Many thanks, much appreciated. My 414cc does in fact have a lower cap as well. I am going to talk to Ariens T/S today and see what I can find out. I'll post what I learn. Thanks again.


----------



## gto4evr (Feb 6, 2015)

I just got my Plat 30 sho with the 414 last week, the top dipstick is attached to the cap on mine.


----------



## LGLDSR (Feb 10, 2015)

gto4evr said:


> I just got my Plat 30 sho with the 414 last week, the top dipstick is attached to the cap on mine.


Attached with a screw?


----------



## Ljay (Feb 8, 2015)

Town said:


> I think your dealer is going to say that everything is as it is supposed to be.
> 
> Good luck.


I agree


----------



## Town (Jan 31, 2015)

My dealer was talking to Ariens on another matter and was told that when they run out of parts they substitute compatible parts that may have a different spec than the current Ariens specifications.
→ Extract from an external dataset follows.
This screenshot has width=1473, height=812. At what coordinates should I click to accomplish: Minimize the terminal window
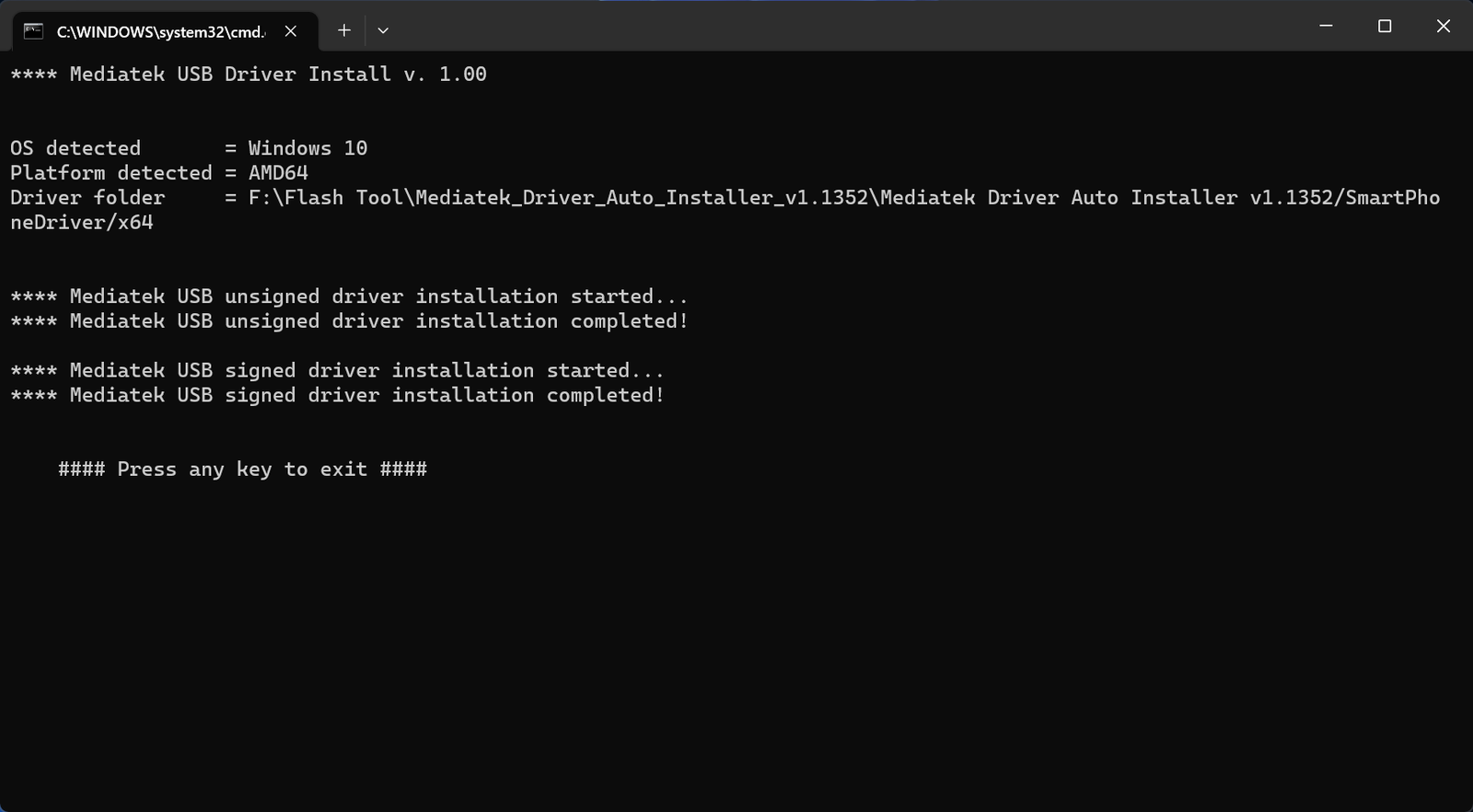(x=1326, y=26)
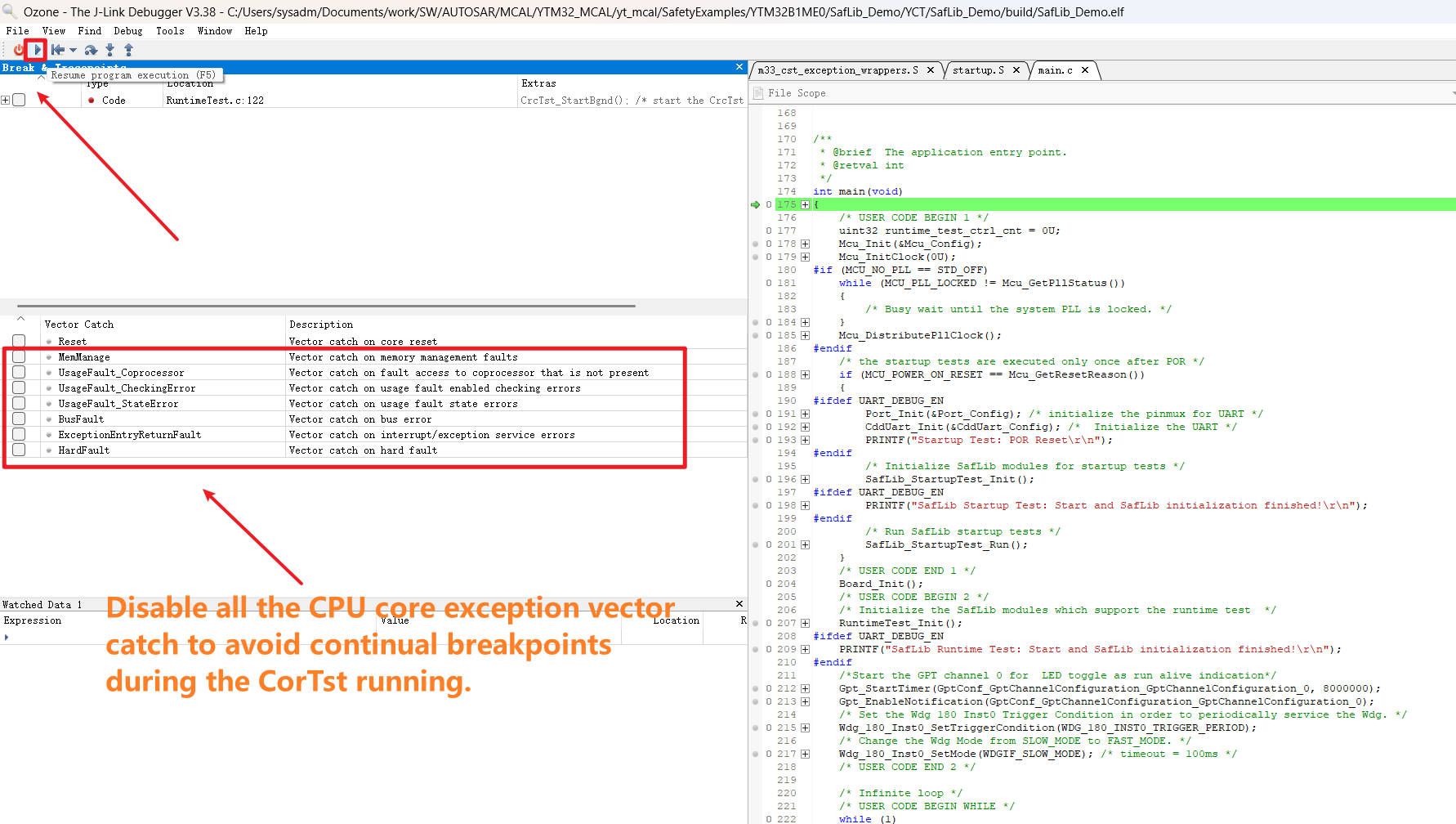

There is small print in the Ariens material that says this is OK. This may be an explanation for the engine and engine parts to differ on some machines.


----------



## rnormore (Jan 18, 2015)

I have a Ariens 28 Deluxe Plus and it also only has the lower dipstick. My top oil cap look the same as yours. I am hoping there was no oil dipstick on the top.


----------